- _Requirement 1_: According to the passage on air-fluidized beds, who were these beds originally developed for?
- _Requirement 2_: Reproduce the passage on air-fluidized beds word for word, starting at "Air-fluidized beds use" and ending at "tension) cover sheet.".

Exercise passage Block Start

Air-fluidized beds have been available since the late 1960s and were originally developed for use with burn patients. These products consist of solid particles, usually glass solid particles (75 to 150 mm), encased in a cover sheet. The solid particles take on the characteristics of a fluid when pressurized air is forced up through them. Feces and other body fluids flow freely through the sheet. In order to prevent bacterial contamination, the bed must be pressurized at all times and the sheet must be properly disinfected after use by each patient, and at least once a week with long-term use by a single patient.10

Air-fluidized beds use fluid technology to decrease pressure through the principle of immersion while simultaneously reducing shear. Air-fluidized products permit the highest degree of immersion among those currently available, allowing the surface to conform to bony prominences. Almost two-thirds of the body may be immersed into the surface,11 effectively lowering the interface pressure by increasing the surface pressure distribution area. The high degree of immersion possible with this technology enables the transfer of pressure to adjacent body areas and other bony prominences. Shear force is minimized by the use of a loose (reduced surface tension) cover sheet.

Exercise passage Block End
Information shown Block Start

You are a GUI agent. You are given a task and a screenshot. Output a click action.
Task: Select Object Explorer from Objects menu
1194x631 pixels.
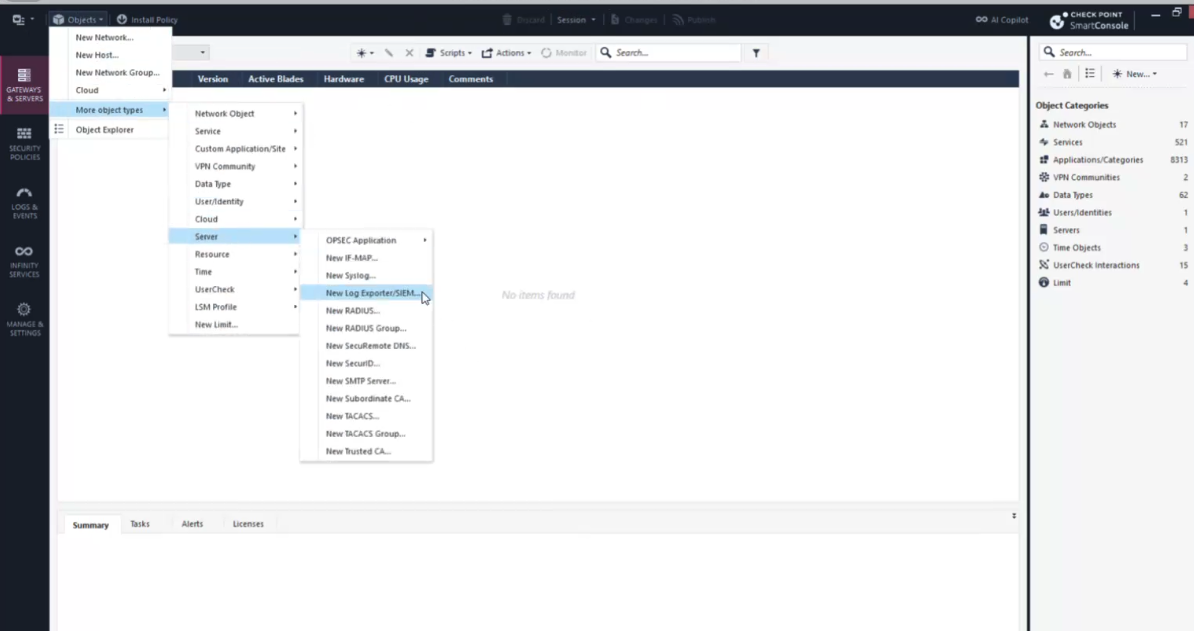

Information shown Block End

- _Task answer 1_: Burn patients.

- _Task answer 2_:
Air-fluidized beds use fluid technology to decrease pressure through the principle of immersion while simultaneously reducing shear. Air-fluidized products permit the highest degree of immersion among those currently available, allowing the surface to conform to bony prominences. Almost two-thirds of the body may be immersed into the surface,11 effectively lowering the interface pressure by increasing the surface pressure distribution area. The high degree of immersion possible with this technology enables the transfer of pressure to adjacent body areas and other bony prominences. Shear force is minimized by the use of a loose (reduced surface tension) cover sheet.